Sunday, June 20, 2021

The climate change runaway chain reaction-like process

Amplifying feedbacks leading to accelerated planetary temperatures

by Andrew Glikson

“The paleoclimate record shouts to us that, far from being self-stabilizing, the Earth's climate
system is an ornery beast which overreacts even to small nudges” (Wally Broecker)

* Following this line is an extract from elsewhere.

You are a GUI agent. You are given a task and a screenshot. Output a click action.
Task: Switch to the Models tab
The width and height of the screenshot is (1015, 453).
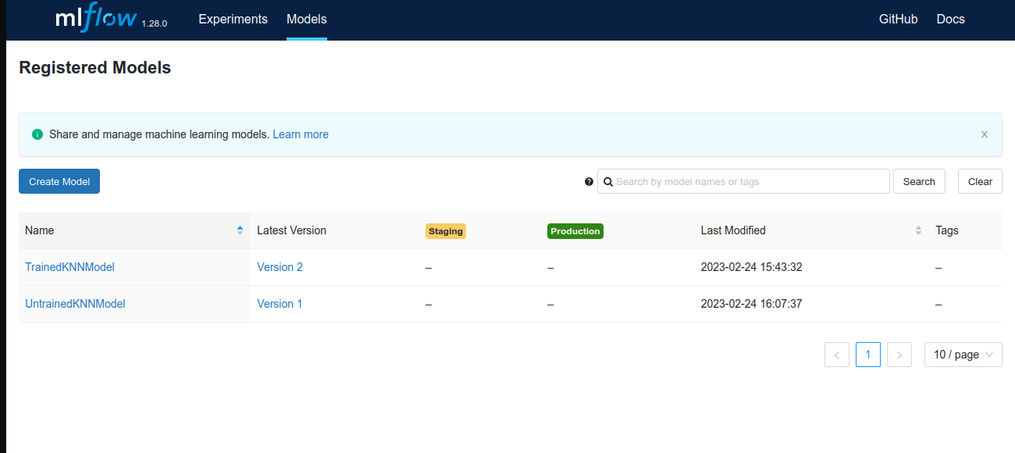pyautogui.click(x=306, y=20)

Many climate change models, including by the IPCC, appear to minimize or even neglect the amplifying feedbacks of global warming, which are pushing temperatures upward in a runaway chain reaction-like process, as projected by Wally Broecker and other:

Lateral and vertical ice melt, including formation of water films on ice;
Reduced CO2 intake by the warming oceans due to warming. Currently the oceans absorb between 35-42 percent of all CO2 emitted into the atmosphere and around 90 percent of the excess heat from the rise in greenhouse gases;
Warming, desiccation, deforestation and fires over land areas;
Release of methane from permafrost and polar sediments;

These feedbacks drive a chain reaction of events, accelerating the warming, as follows:

Melting snow and ice expose dark rock surfaces, reducing the albedo of the polar terrains and sea ice in surrounding oceans, enhancing infrared absorption and heating.
Fires create charred low-albedo land surfaces.
An increase in evaporation raises atmospheric vapor levels, enhancing the greenhouse gas effect.
Whereas an increase in plant leaf area enhances photosynthesis and evapotranspiration, creating a cooling effect, the reduction in vegetation in darkened burnt areas works in the opposite direction, warming land surfaces.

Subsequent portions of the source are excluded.